(Records of word and element locations)
┌──

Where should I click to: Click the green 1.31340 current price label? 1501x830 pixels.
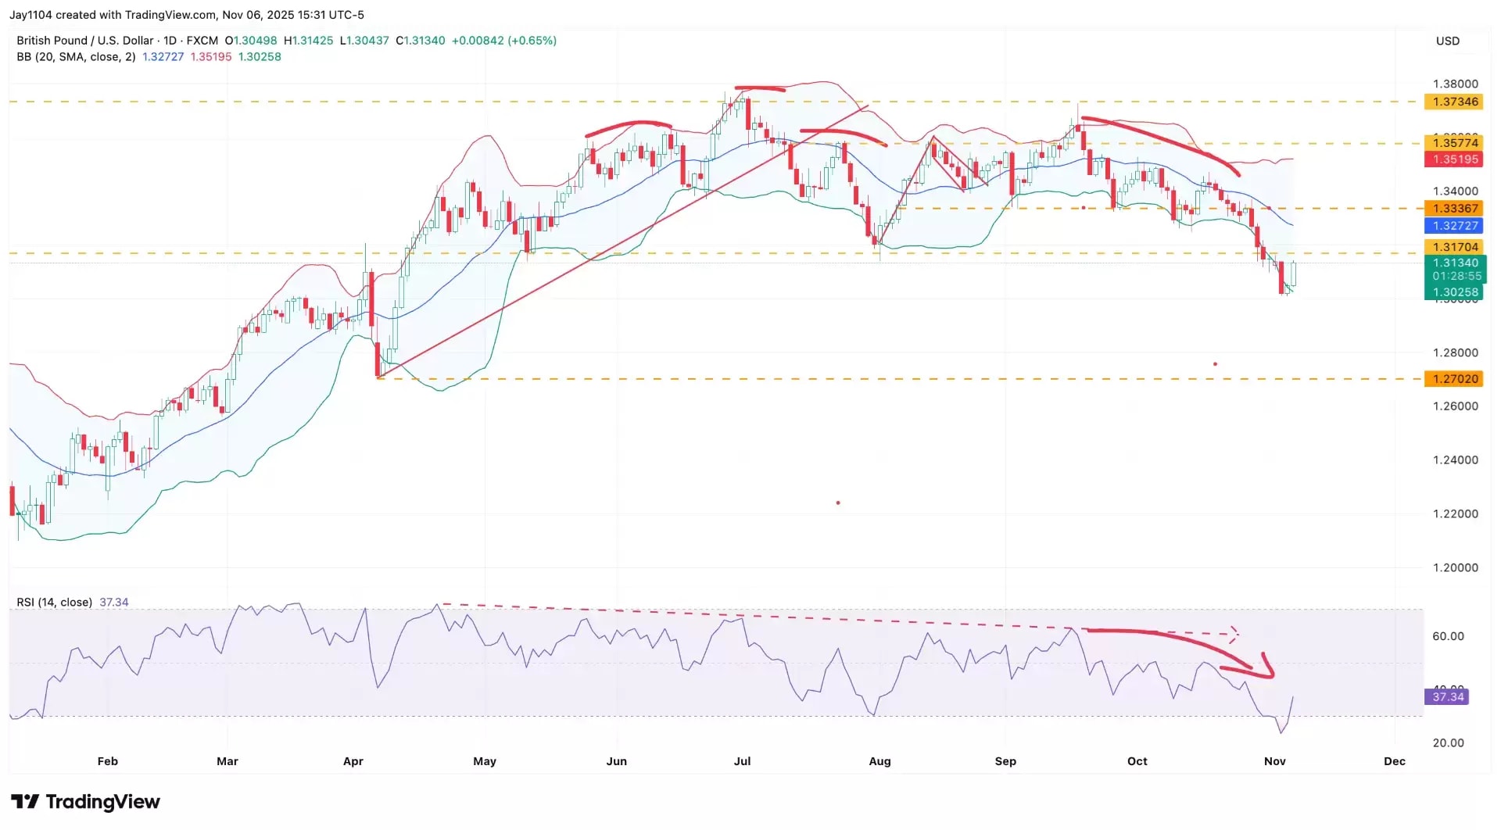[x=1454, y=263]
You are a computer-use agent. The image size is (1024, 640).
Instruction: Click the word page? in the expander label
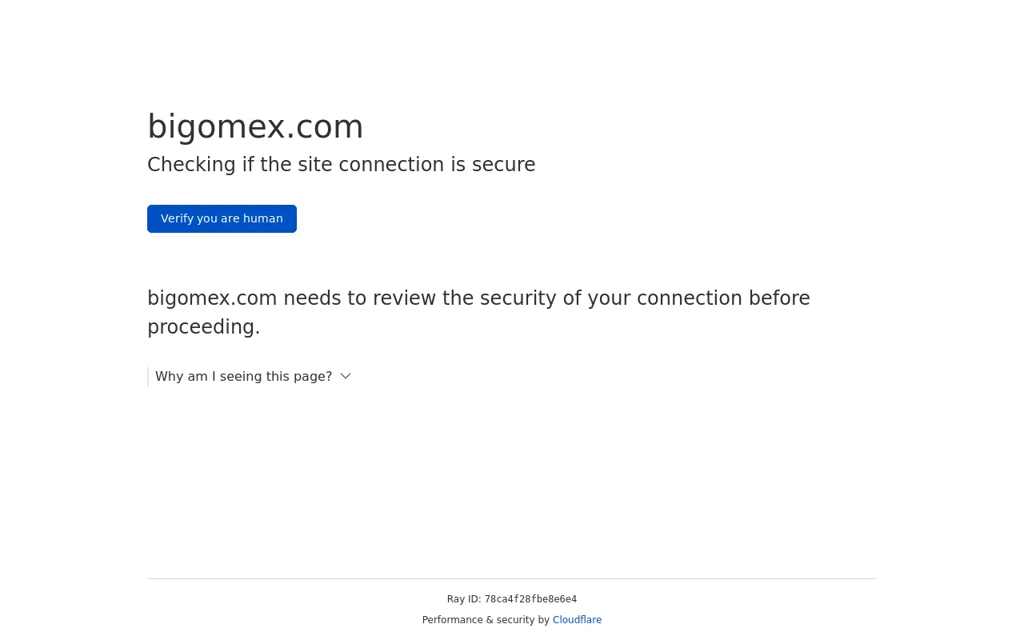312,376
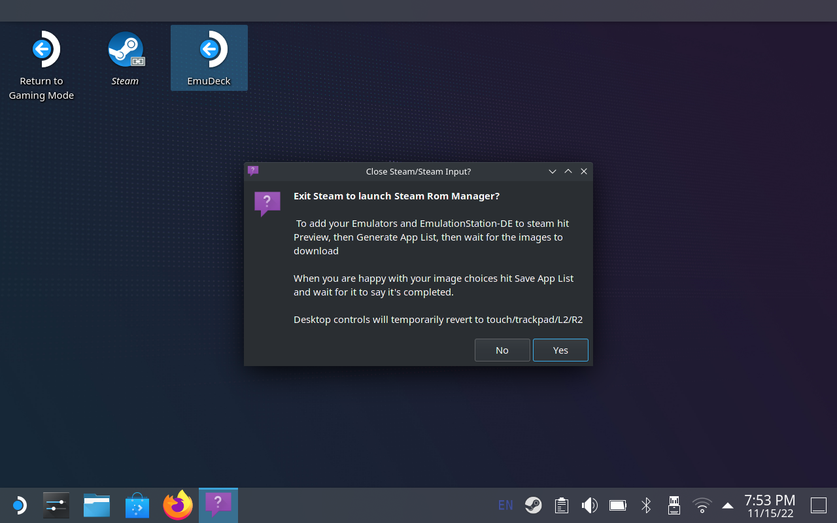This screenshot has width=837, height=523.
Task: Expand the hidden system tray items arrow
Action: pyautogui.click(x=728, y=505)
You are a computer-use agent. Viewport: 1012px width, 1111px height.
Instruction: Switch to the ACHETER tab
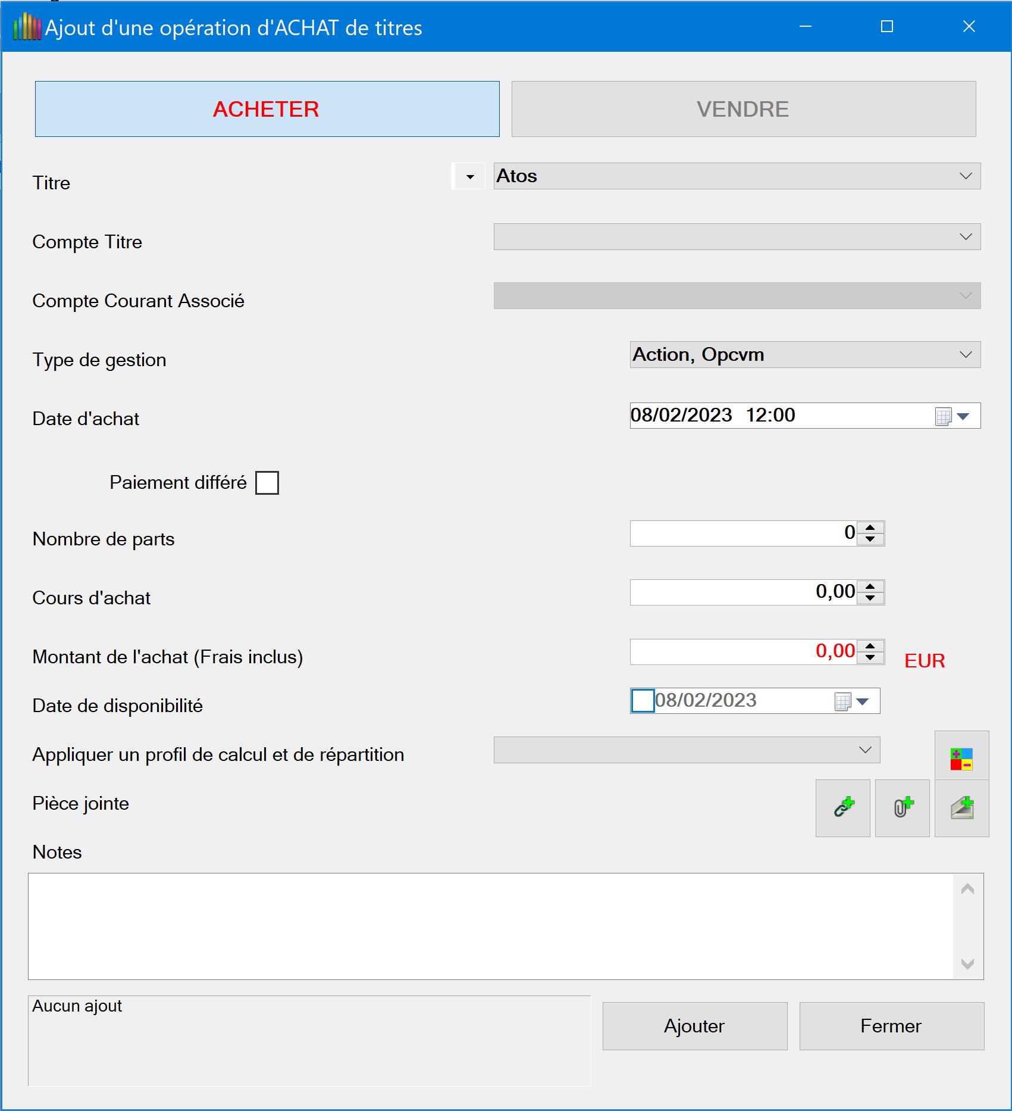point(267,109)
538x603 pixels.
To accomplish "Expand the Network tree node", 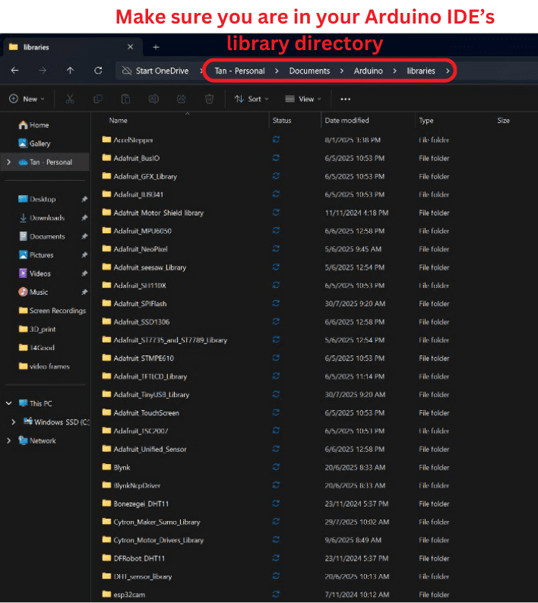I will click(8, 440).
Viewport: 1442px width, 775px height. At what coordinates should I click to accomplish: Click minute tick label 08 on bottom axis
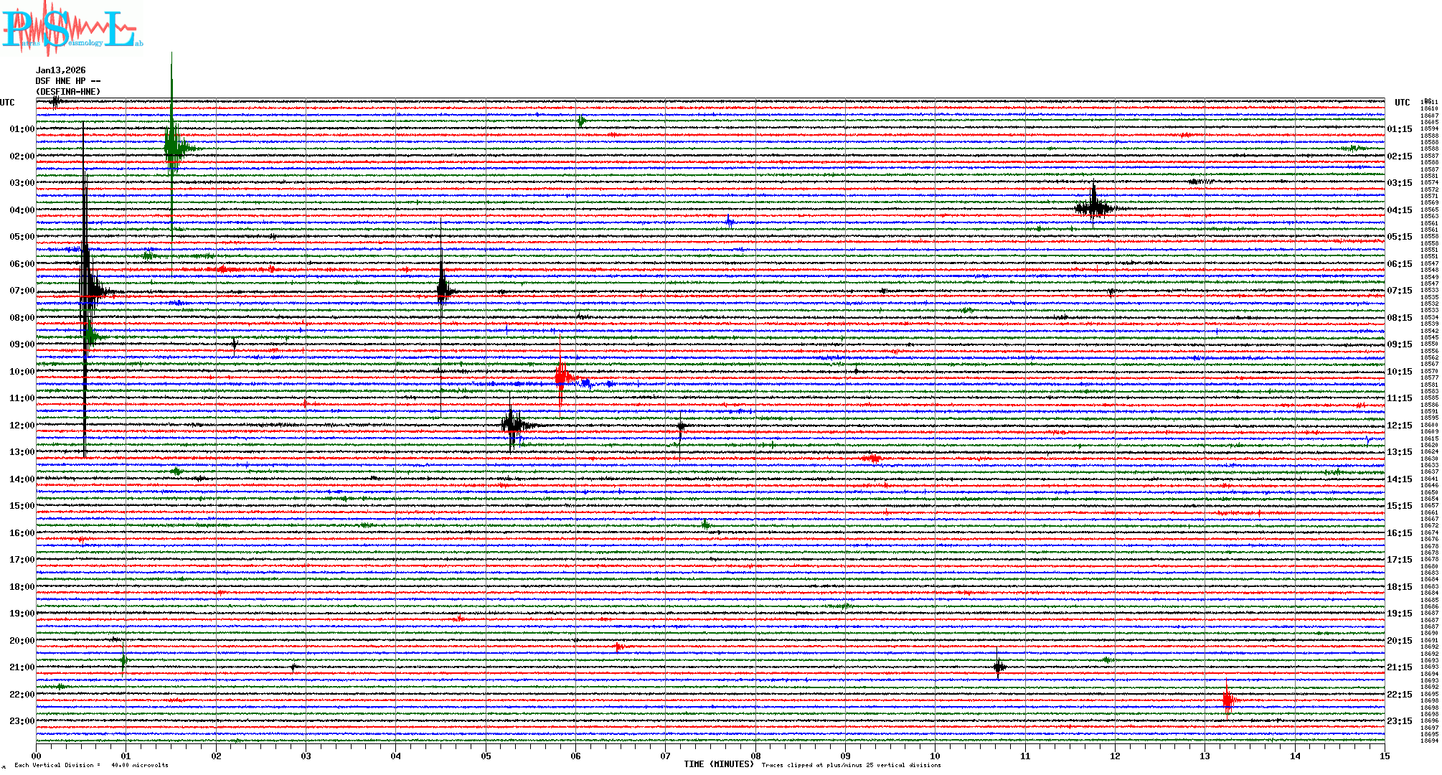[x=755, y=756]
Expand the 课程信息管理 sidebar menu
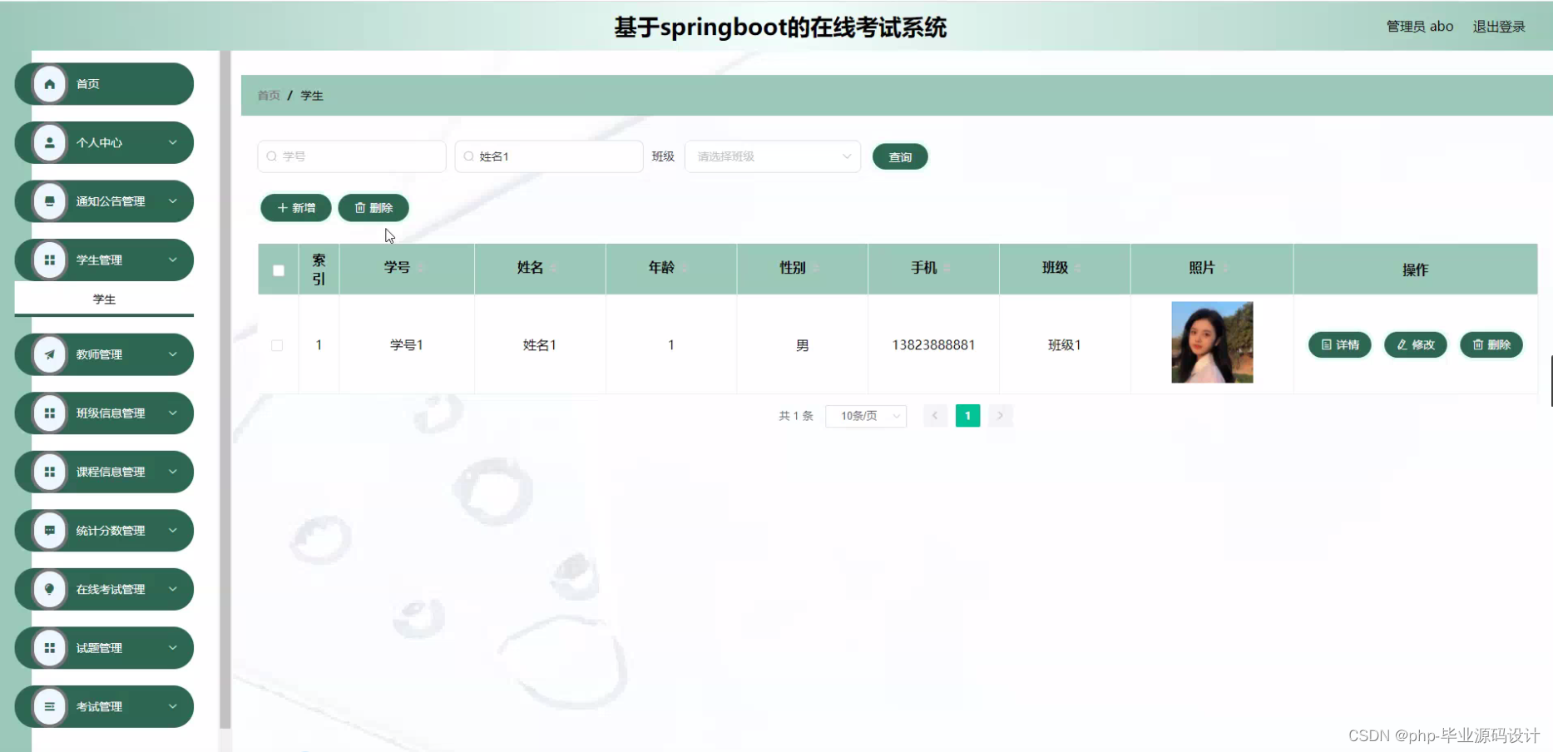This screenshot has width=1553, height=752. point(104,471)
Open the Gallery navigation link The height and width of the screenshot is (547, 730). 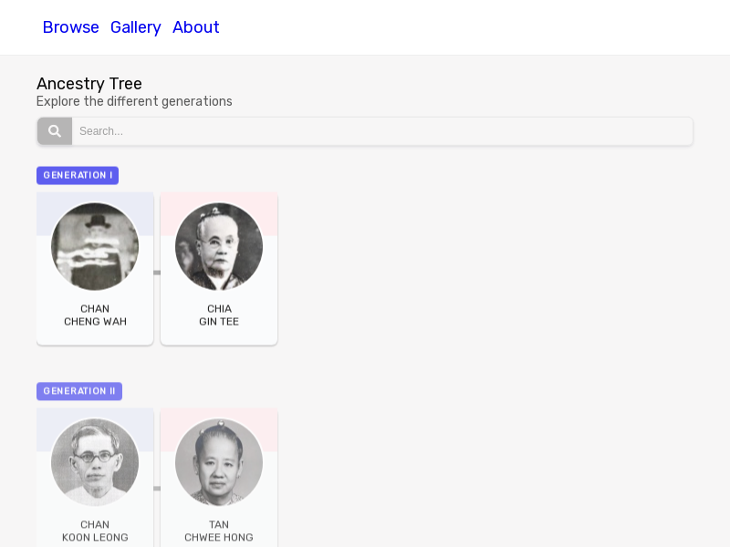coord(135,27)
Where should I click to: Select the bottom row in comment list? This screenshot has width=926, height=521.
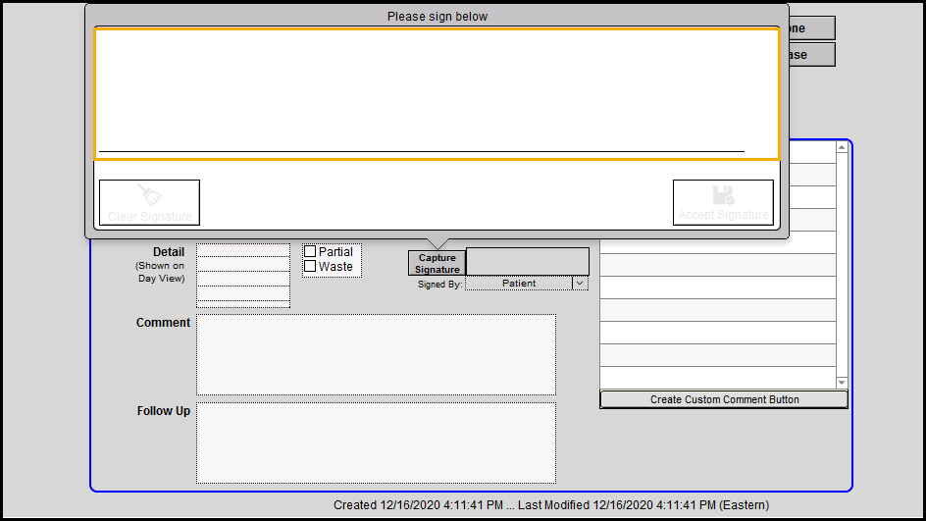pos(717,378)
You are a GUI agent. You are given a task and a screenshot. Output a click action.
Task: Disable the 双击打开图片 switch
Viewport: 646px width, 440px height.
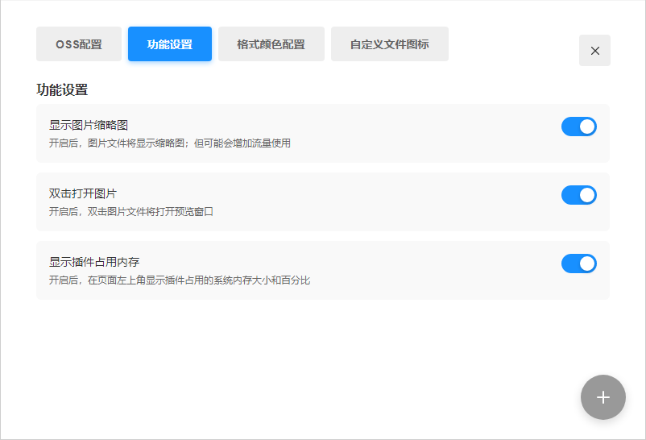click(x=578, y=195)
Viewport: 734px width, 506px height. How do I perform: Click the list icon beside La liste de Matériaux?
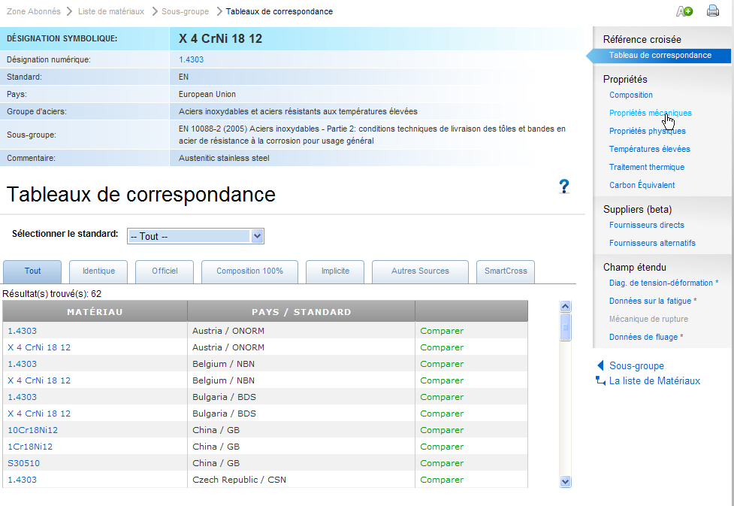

└──

**Aim of the exercise:** How many lines in the listing above contain the string "bottom", matching case exactly? Reply with the number alone.

**Result:** 2